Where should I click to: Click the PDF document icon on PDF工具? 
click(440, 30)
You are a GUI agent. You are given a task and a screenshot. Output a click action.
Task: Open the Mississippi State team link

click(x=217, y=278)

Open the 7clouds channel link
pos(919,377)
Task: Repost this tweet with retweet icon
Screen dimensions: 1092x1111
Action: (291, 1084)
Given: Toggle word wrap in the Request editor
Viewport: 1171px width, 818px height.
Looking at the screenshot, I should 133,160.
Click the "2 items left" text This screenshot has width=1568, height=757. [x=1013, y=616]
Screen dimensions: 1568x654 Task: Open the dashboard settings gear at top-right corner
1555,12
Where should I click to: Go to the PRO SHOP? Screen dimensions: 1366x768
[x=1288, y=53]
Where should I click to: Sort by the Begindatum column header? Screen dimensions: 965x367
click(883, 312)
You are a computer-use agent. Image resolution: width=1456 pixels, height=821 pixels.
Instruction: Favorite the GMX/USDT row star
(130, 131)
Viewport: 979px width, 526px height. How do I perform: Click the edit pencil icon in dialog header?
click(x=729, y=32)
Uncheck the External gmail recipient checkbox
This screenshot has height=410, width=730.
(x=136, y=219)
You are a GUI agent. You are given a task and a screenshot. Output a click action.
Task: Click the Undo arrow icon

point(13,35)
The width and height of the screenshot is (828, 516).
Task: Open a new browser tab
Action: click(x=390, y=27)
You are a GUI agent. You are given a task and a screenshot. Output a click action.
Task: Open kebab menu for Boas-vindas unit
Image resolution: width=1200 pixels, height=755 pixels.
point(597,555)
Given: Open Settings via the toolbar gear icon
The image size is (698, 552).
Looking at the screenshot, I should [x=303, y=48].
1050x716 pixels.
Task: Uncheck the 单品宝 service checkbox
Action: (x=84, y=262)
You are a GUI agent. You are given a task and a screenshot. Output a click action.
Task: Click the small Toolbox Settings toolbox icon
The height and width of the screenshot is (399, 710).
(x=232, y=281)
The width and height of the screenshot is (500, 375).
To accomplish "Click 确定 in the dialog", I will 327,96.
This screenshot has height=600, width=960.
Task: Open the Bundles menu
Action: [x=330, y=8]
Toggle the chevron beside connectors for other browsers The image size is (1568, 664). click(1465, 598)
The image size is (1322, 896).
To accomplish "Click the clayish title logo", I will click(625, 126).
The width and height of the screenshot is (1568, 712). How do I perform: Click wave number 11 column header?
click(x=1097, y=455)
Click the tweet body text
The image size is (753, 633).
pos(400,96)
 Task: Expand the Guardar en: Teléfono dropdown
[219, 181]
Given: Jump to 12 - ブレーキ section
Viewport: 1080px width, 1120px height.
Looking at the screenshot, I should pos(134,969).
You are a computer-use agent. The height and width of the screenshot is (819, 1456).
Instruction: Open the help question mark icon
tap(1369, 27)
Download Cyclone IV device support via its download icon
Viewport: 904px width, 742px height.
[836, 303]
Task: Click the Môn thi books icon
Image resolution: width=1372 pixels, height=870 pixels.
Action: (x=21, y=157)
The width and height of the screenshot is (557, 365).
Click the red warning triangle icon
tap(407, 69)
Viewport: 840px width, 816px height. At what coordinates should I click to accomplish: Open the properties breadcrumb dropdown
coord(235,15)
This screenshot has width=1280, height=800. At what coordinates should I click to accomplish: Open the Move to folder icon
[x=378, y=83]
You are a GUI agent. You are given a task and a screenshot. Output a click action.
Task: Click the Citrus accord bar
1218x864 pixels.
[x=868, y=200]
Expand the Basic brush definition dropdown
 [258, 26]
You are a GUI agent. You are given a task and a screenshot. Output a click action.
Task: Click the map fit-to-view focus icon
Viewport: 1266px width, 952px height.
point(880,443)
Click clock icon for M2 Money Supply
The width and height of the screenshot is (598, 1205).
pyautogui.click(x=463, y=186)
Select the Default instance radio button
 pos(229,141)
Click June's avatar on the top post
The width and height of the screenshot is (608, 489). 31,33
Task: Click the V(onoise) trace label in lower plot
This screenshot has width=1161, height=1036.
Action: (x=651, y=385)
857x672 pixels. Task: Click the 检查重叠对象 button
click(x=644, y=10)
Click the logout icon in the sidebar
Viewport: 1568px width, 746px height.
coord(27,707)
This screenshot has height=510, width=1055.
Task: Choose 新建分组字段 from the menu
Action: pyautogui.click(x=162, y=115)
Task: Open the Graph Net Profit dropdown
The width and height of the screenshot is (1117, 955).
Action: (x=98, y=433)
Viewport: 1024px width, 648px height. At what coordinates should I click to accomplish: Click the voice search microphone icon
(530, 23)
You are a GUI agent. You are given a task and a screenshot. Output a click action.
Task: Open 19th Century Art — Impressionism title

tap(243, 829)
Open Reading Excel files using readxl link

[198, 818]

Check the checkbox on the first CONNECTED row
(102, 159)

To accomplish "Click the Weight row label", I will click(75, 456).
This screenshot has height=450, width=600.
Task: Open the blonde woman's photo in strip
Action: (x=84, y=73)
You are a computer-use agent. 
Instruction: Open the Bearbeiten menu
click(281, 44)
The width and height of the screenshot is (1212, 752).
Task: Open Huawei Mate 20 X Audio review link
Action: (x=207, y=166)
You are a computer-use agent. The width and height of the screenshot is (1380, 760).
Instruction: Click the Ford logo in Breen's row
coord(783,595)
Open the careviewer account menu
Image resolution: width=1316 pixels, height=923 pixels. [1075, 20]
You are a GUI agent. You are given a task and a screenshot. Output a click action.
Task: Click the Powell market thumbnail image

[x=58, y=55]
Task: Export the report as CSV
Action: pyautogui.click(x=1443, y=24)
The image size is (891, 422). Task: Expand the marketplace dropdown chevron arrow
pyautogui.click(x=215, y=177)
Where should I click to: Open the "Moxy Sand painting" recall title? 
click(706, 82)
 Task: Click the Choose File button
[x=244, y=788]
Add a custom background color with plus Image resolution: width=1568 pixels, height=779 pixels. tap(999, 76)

TASK DETAILS: Please write out the records above once more, exactly and completely.

ANSWER SPACE:
Where should I click to: Click the PDF document icon on PDF工具? 
click(440, 30)
You are a GUI agent. You are given a task and a screenshot. Output a click action.
Task: Open the Mississippi State team link

click(x=217, y=278)

Open the 7clouds channel link
pos(919,377)
Task: Repost this tweet with retweet icon
Screen dimensions: 1092x1111
Action: (291, 1084)
Given: Toggle word wrap in the Request editor
Viewport: 1171px width, 818px height.
Looking at the screenshot, I should 133,160.
Click the "2 items left" text This screenshot has width=1568, height=757. [x=1013, y=616]
Screen dimensions: 1568x654 Task: Open the dashboard settings gear at top-right corner
1555,12
Where should I click to: Go to the PRO SHOP? Screen dimensions: 1366x768
[x=1288, y=53]
Where should I click to: Sort by the Begindatum column header? Screen dimensions: 965x367
click(883, 312)
You are a computer-use agent. Image resolution: width=1456 pixels, height=821 pixels.
Instruction: Favorite the GMX/USDT row star
(130, 131)
Viewport: 979px width, 526px height. How do I perform: Click the edit pencil icon in dialog header?
click(x=729, y=32)
Uncheck the External gmail recipient checkbox
This screenshot has height=410, width=730.
(x=136, y=219)
You are a GUI agent. You are given a task and a screenshot. Output a click action.
Task: Click the Undo arrow icon

point(13,35)
The width and height of the screenshot is (828, 516).
Task: Open a new browser tab
Action: click(x=390, y=27)
You are a GUI agent. You are given a task and a screenshot. Output a click action.
Task: Open kebab menu for Boas-vindas unit
Image resolution: width=1200 pixels, height=755 pixels.
point(597,555)
Given: Open Settings via the toolbar gear icon
The image size is (698, 552).
Looking at the screenshot, I should [x=303, y=48].
1050x716 pixels.
Task: Uncheck the 单品宝 service checkbox
Action: (x=84, y=262)
You are a GUI agent. You are given a task and a screenshot. Output a click action.
Task: Click the small Toolbox Settings toolbox icon
The height and width of the screenshot is (399, 710).
(x=232, y=281)
The width and height of the screenshot is (500, 375).
To accomplish "Click 确定 in the dialog", I will 327,96.
This screenshot has height=600, width=960.
Task: Open the Bundles menu
Action: [x=330, y=8]
Toggle the chevron beside connectors for other browsers The image size is (1568, 664). click(1465, 598)
The image size is (1322, 896).
To accomplish "Click the clayish title logo", I will click(625, 126).
The width and height of the screenshot is (1568, 712). How do I perform: Click wave number 11 column header?
click(x=1097, y=455)
Click the tweet body text
The image size is (753, 633).
pos(400,96)
 Task: Expand the Guardar en: Teléfono dropdown
[219, 181]
Given: Jump to 12 - ブレーキ section
Viewport: 1080px width, 1120px height.
Looking at the screenshot, I should pos(134,969).
You are a computer-use agent. The height and width of the screenshot is (819, 1456).
Instruction: Open the help question mark icon
tap(1369, 27)
Download Cyclone IV device support via its download icon
Viewport: 904px width, 742px height.
[836, 303]
Task: Click the Môn thi books icon
Image resolution: width=1372 pixels, height=870 pixels.
Action: (x=21, y=157)
The width and height of the screenshot is (557, 365).
Click the red warning triangle icon
tap(407, 69)
Viewport: 840px width, 816px height. At what coordinates should I click to accomplish: Open the properties breadcrumb dropdown
coord(235,15)
This screenshot has width=1280, height=800. At what coordinates should I click to accomplish: Open the Move to folder icon
[x=378, y=83]
You are a GUI agent. You are given a task and a screenshot. Output a click action.
Task: Click the Citrus accord bar
1218x864 pixels.
[x=868, y=200]
Expand the Basic brush definition dropdown
 [258, 26]
You are a GUI agent. You are given a task and a screenshot. Output a click action.
Task: Click the map fit-to-view focus icon
Viewport: 1266px width, 952px height.
point(880,443)
Click clock icon for M2 Money Supply
The width and height of the screenshot is (598, 1205).
pyautogui.click(x=463, y=186)
Select the Default instance radio button
 pos(229,141)
Click June's avatar on the top post
The width and height of the screenshot is (608, 489). 31,33
Task: Click the V(onoise) trace label in lower plot
This screenshot has width=1161, height=1036.
Action: (x=651, y=385)
857x672 pixels. Task: Click the 检查重叠对象 button
click(x=644, y=10)
Click the logout icon in the sidebar
Viewport: 1568px width, 746px height.
coord(27,707)
This screenshot has height=510, width=1055.
Task: Choose 新建分组字段 from the menu
Action: pyautogui.click(x=162, y=115)
Task: Open the Graph Net Profit dropdown
The width and height of the screenshot is (1117, 955).
Action: (x=98, y=433)
Viewport: 1024px width, 648px height. At what coordinates should I click to accomplish: Click the voice search microphone icon
(530, 23)
You are a GUI agent. You are given a task and a screenshot. Output a click action.
Task: Open 19th Century Art — Impressionism title

tap(243, 829)
Open Reading Excel files using readxl link

[198, 818]

Check the checkbox on the first CONNECTED row
(102, 159)

To accomplish "Click the Weight row label", I will click(75, 456).
This screenshot has height=450, width=600.
Task: Open the blonde woman's photo in strip
Action: (x=84, y=73)
You are a computer-use agent. 
Instruction: Open the Bearbeiten menu
click(281, 44)
The width and height of the screenshot is (1212, 752).
Task: Open Huawei Mate 20 X Audio review link
Action: (x=207, y=166)
You are a computer-use agent. The width and height of the screenshot is (1380, 760).
Instruction: Click the Ford logo in Breen's row
coord(783,595)
Open the careviewer account menu
Image resolution: width=1316 pixels, height=923 pixels. [1075, 20]
You are a GUI agent. You are given a task and a screenshot. Output a click action.
Task: Click the Powell market thumbnail image

[x=58, y=55]
Task: Export the report as CSV
Action: pyautogui.click(x=1443, y=24)
The image size is (891, 422). Task: Expand the marketplace dropdown chevron arrow
pyautogui.click(x=215, y=177)
Where should I click to: Open the "Moxy Sand painting" recall title? 
click(706, 82)
 Task: Click the Choose File button
[x=244, y=788]
Add a custom background color with plus Image resolution: width=1568 pixels, height=779 pixels. tap(999, 76)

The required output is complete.